Un pays qui ratifie la Convention relative aux droits des personnes handicapées accepte d'être soumis à l’obligation légale de traiter les personnes handicapées en sujets de droit, aux droits bien définis, comme n’importe qui d’autre. Les pays l’ayant ratifiée devront adapter leur législation nationale aux normes internationales présentées dans le traité.

Vingt-cinq pays ont à ce jour ratifié la Convention, et plus de 120 pays l’ont signée, indiquant leur intention de la ratifier par la suite. La Convention et son protocole facultatif sont entrés en vigueur le 3 mai 2008. Lors de la première Conférence des États parties, les pays ayant ratifié la Convention éliront des experts indépendants pour former le Comité sur les droits des personnes handicapées, auquel les États parties rendront périodiquement compte des progrès réalisés dans la mise en œuvre de la Convention. Les États parties devront désigner un point de contact au sein du gouvernement et créer un mécanisme national pour promouvoir la mise en œuvre de la Convention.
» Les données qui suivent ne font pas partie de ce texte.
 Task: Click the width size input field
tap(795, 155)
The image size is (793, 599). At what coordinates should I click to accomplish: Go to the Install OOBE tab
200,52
Le protocole facultatif relatif à la Convention permet à des particuliers ou groupes appartenant aux pays ayant ratifié le protocole de présenter une requête devant le Comité après avoir épuisé toutes les procédures de recours nationales.

Une Convention globale

La Convention traite de l’ensemble des diverses barrières auxquelles se heurtent les personnes handicapées, certaines discriminatoires, comme le refus du droit de vote, ainsi que des obstacles sociaux et économiques, comme la discrimination à l’embauche et un niveau de vie insuffisant.
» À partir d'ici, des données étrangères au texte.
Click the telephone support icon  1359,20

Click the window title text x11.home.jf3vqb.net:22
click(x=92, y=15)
Sur la question fondamentale de l’accessibilité, la Convention demande aux pays d’identifier et d’éliminer les obstacles et barrières à l’accessibilité pour tout ce qui touche à « l’information, la communication et autres services, y compris les services électroniques et services d’urgence ». Il faut également assurer l’accès aux « bâtiments, routes, transports et autres installations couvertes et de plein air, y compris les écoles, logements, centres de soins et lieux de travail ». Les pays doivent élaborer des normes minimales d’accessibilité aux établissements et services publics et veiller à ce que les établissements et services privés proposés au public prennent l’accessibilité en compte.
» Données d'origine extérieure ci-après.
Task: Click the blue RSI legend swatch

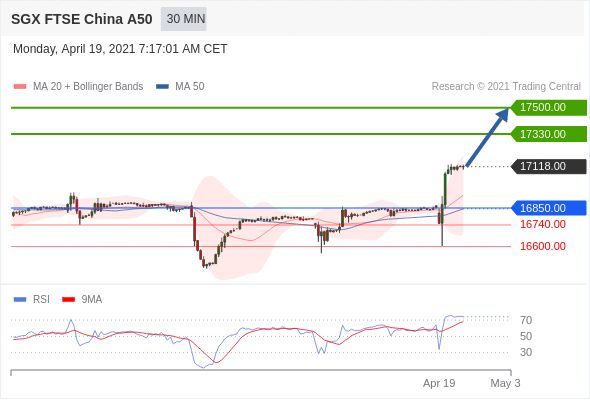Action: pyautogui.click(x=20, y=300)
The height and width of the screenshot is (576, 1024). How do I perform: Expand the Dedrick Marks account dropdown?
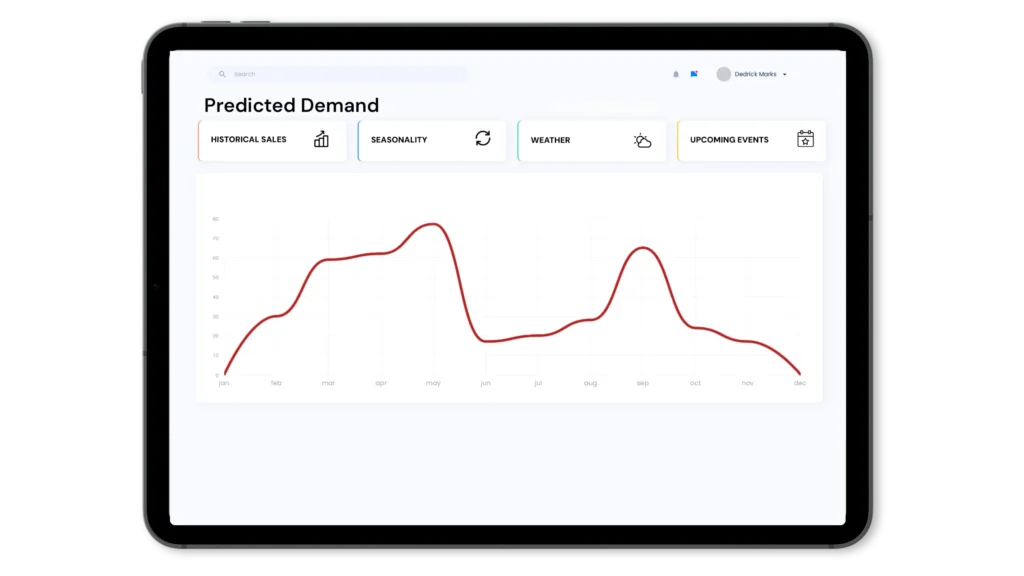tap(755, 73)
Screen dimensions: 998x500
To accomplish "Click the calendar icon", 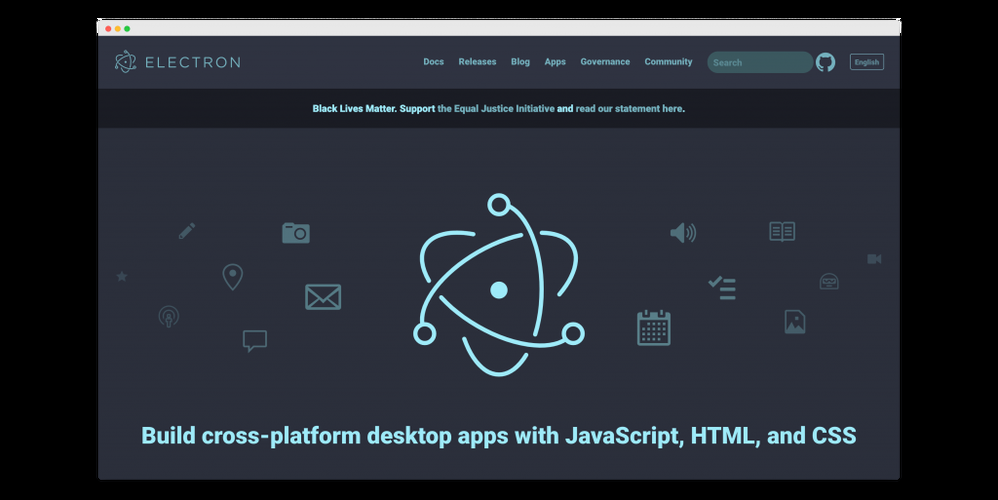I will point(653,327).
Les pays ayant ratifié la Convention doivent entre autres:

  • veiller à reconnaître l’égalité devant la loi, y compris le droit de posséder des biens et d’en hériter, de contrôler ses affaires financières et de pouvoir accéder aux prêts, crédits et hypothèques bancaires;
  • mettre en place des lois et mesures administratives garantissant la protection contre l’exploitation, la violence et les mauvais traitements;
  • favoriser le rétablissement et la réadaptation de la personne victime de mauvais traitements et poursuivre le coupable devant la justice;
  • favoriser la mobilité personnelle, en facilitant l’accès à des dispositifs d’aide à la mobilité;
  • aménager dans la mesure du possible des endroits comme les écoles et lieux de travail, c’est-à-dire effectuer les modifications et ajustements permettant l’intégration des personnes handicapées;
  • veiller à respecter le droit des personnes handicapées à vivre de manière autonome et ne pas les obliger à habiter dans des logements particuliers;
  • veiller à ce qu’elles aient le droit de se marier et d’avoir des enfants;
  • intégrer des élèves handicapés dans le système éducatif général, leur apportant le soutien nécessaire en cas de besoin;
  • veiller à l’égalité d’accès à la formation professionnelle, formation des adultes et formation continue;
  • dispenser les soins de santé et traitements médicaux spécifiques nécessaires liés aux handicaps;
  • protéger le droit au travail et interdire la discrimination à l’emploi;
  • favoriser l’emploi, le travail indépendant et l’entreprenariat des personnes handicapées;
  • assurer un niveau de vie et une protections sociales adéquats, y compris par le logement social, une assistance répondant aux besoins liés au handicap et une aide financière si la personne handicapée est pauvre;
  • garantir la participation à la vie publique et politique, à la vie culturelle, aux loisirs, aux distractions et au sport.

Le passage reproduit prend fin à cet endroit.